Summary: The greatest spiritual discipline is to continually be focused on God, and His blessings are what make it difficult


Golf immortal Arnold Palmer recalls a lesson about overconfidence: It was the final hole of the 1961 Masters tournament, and I had a one-stroke lead and had just hit a very satisfying tee shot. I felt I was in pretty good shape. As I approached my ball, I saw an old friend standing at the edge of the gallery. He motioned me over, stuck out his hand and said, "Congratulations." I took his hand and shook it, but as soon as I did, I knew I had lost my focus. On my next two shots, I hit the ball into a sand trop, then put it over the edge of the green. I missed a putt and lost the Masters. You don’t forget a mistake like that; you just learn from it and become determined that you will never do that again. I haven’t in the 30 years since. Carol Mann, The 19th Hole, (Longmeadow), quoted in Reader’s Digest.
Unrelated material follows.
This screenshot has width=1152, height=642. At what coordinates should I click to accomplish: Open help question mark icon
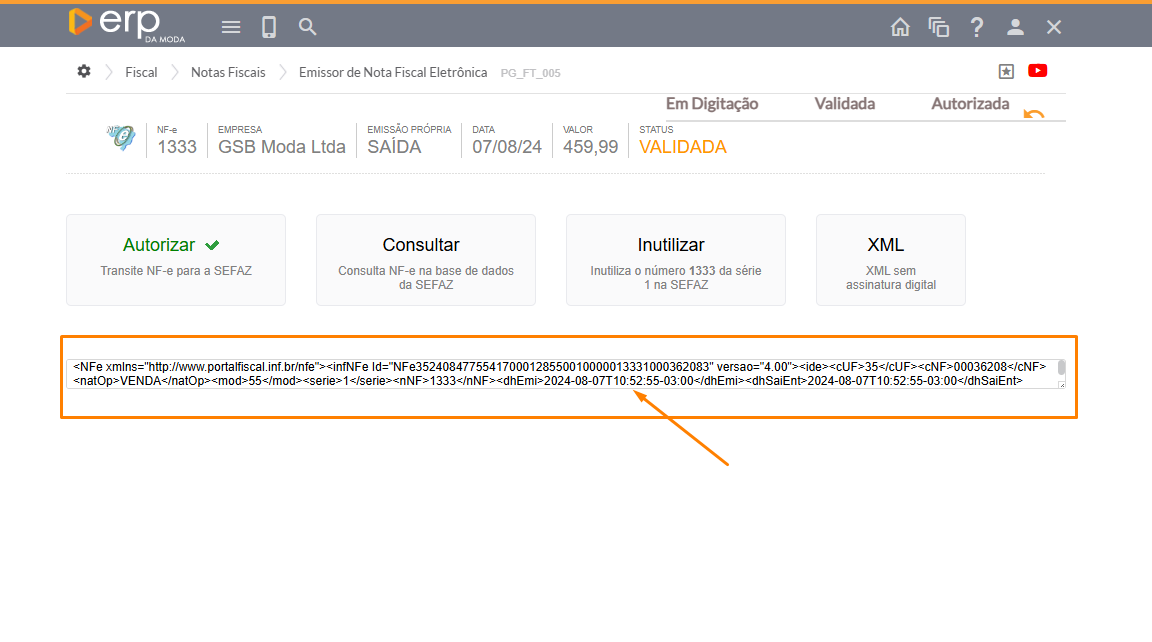click(977, 27)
The greatest spiritual discipline is to continually be focused on God, and His blessings are what make it difficult. Hardships almost always make us look to God, but His blessings tend to divert attention elsewhere. Are blessing always "good things"? Did Jesus say we were blessed only when things where going our way?

Matt 5:3-4;10-11

3"Blessed are the poor in spirit,

for theirs is the kingdom of heaven.

4Blessed are those who mourn,

for they will be comforted.

10Blessed are those who are persecuted because of righteousness,

for theirs is the kingdom of heaven.

11"Blessed are you when people insult you, persecute you and falsely say all kinds of evil against you because of me.
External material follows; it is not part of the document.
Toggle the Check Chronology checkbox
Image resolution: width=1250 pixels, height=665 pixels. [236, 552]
Does the world view poverty, mourning, persecution, and mistreatment as beneficial? NO! The world shuns such things. But Jesus teaches us that to the Christian they can be instruments of God’s work in our life. Jesus reefers to these things not only as beneficial but as BLESSINGS.

A terrible misconception among believers is that all hardship is a form of Divine discipline, and all "good things" are a result of Divine reward. The book of Job is a narrative of a man who "was blameless and upright; he feared God and shunned evil (Job 1:1-2)." God allowed the devil to punish him with the worse kind of suffering imaginable by killing Job’s children and taking all of material possessions away then afflicting him with painful boils all over his body. Even through the worst of life’s sufferings Job didn’t have any misconception of God’s goodness. When Job’s wife approached him and said: "Are you still holding on to your integrity? Curse God and die! (Job 2:9)". Job replied with powerful words of faith: "You are talking like a foolish woman. Shall we accept good from God, and not trouble?" (Job 2:10).

BODY: Genesis 28:10-22


In this text we find Jacob on the run from Esau, because under his mothers advice he tricked his elderly father Isaac and stole Esau’s blessing. Up until this point in Jacob’s life everything went good, he enjoyed the comfort of living under his mother’s watchful eyes and his fathers patriarchal blessings. Before Jacob left home what did he know of God? Simply what he had learned form his parents. But due to the blessings he had little reason to exercise any faith in the God of his parents.


But now things are drastically changing in the life of Jacob. Now he becomes a fugitive, his mother is no were in sight to give him advice, far away from the securities of home and family.

Gen 28:11 When he reached a certain place, he stopped for the night because the sun had set. Taking one of the stones there, he put it under his head and lay down to sleep.

"WHEN HE REACHED A CERTAIN PLACE" - a place he had never been before this night. This is a place of hardship were he exchanges the soft comfortable pillows he had always known for a ROCK. A pillow is a cushion for the head used to rest on, but in this CERTAIN PLACE there wasn’t any comfort available.

ILLUSTRATION: Though many of us have seen pictures of a huge eagle’s nest high in the branches of a tree or in the crag of a cliff, few of us have gotten a glimpse inside. When a mother eagle builds her nest she starts with thorns, broken branches, sharp rocks, and a number of other items that seem entirely unsuitable for the project. But then she lines the nest with a thick padding of wool, feathers, and fur from animals she has killed, making it soft and comfortable for the eggs. By the time the growing birds reach flying age, the comfort of the nest and the luxury of free meals make them quite reluctant to leave. That’s when the mother eagle begins "stirring up the nest." With her strong talons she begins pulling up the thick carpet of fur and feathers, bringing the sharp rocks and branches to the surface. As more of the bedding gets plucked up, the nest becomes more uncomfortable for the young eagles. Eventually, this and other urgings prompt the growing eagles to leave their once-comfortable abode and move on to more mature behavior.